Muy pocos artistas pueden convertir el escenario en su casa antes de ocupar su puesto, pero Diego El Cigala lo hizo anoche. El Castillo de Sohail en Fuengirola se convirtió ayer en territorio calé con acento cubano, porque el cantaor presentó ‘Indestructible’, un recopilatorio de los grandes clásicos de la salsa traídos al flamenco gracias al quejío del madrileño. Diego llegó a su taburete concentrado, sin miedo, dispuesto a hacer lo que mejor sabe: cerrar los ojos y dejar que se escape el duende. ‘Moreno soy’, de Sonora Ponceña abrió la velada, una declaración de intenciones con la que demostrar que sigue en plena forma, al igual que la Cali Big Band, un conjunto de músicos clave para la fusión que sólo él consigue. ‘Si te contara’ e ‘Inolvidable’ sonaron sin pausa, con la única interrupción de las instrucciones que el cantaor daba a los técnicos de sonido, sin disimulos, natural: «Sube más el bajo, olé».

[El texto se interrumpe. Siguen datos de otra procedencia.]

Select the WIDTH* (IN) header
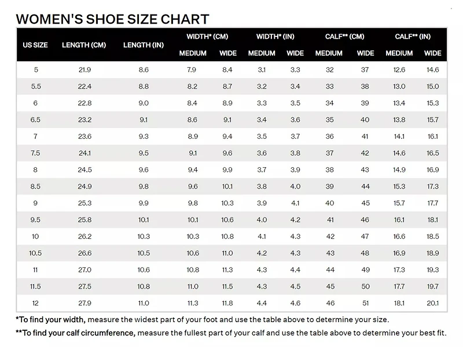 pos(275,36)
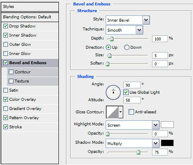Click the Altitude value input field
193x165 pixels.
click(132, 100)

«Gracias por acompañarnos, gracias a esta banda y gracias a Dios» fue su único saludo, porque lo que importaba anoche era la música. El escenario era austero, sin humo, sin artificios, un foco para él y espacio para los nueve músicos. Esta vez el público del Sohail –sin localidades libres–, estaba sentado, aunque eso no les impidió mover las caderas durante los múltiples huracanes de percusión y vientos que derrochó la banda. Los clásicos de El Cigala se mezclaban con los temas del nuevo recopilatorio. Desde ‘Juanito alimaña’ llegó hasta ‘Lágrimas negras’, una de las versiones que le lanzaron a la popularidad más allá de los círculos flamencos cuando la interpretó con Bebo Valdés, el padre del piano cubano.

Tras varios momentos para el merengue y la cumbia, los músicos abandonaron el escenario entre aplausos – «a ellos, aplaudidles a ellos», pidió al público–. Diego se quedó a solas con su pianista para pisar el freno. ‘Te quiero, te quiero’, la balada de Nino Bravo se llenó de quejíos en el silencio de la noche, roto por los ‘olés’ de un público que comenzaba a ser incapaz de contener la emoción: «¡Qué arte tienes, grande!», sonaba entre los acordes. Volvió a dirigirse a los técnicos de sonido pidiendo ajustes en sus auriculares antes de interpretar la segunda balada de la noche, ‘Cóncavo y convexo’, de Roberto Carlos.

Una vez más, los asistentes se encargaron de llenar los vacíos con aplausos y muestras de respeto, porque El Cigala estaba vaciándose, dando todo lo que le quedaba, regalando su voz ronca pero precisa, más potente a solas con las teclas.

Los músicos volvieron, la fiesta siguió, y la magia se quedó en el castillo un rato más. El duende no tenía ganas de irse hasta el filo de la medianoche.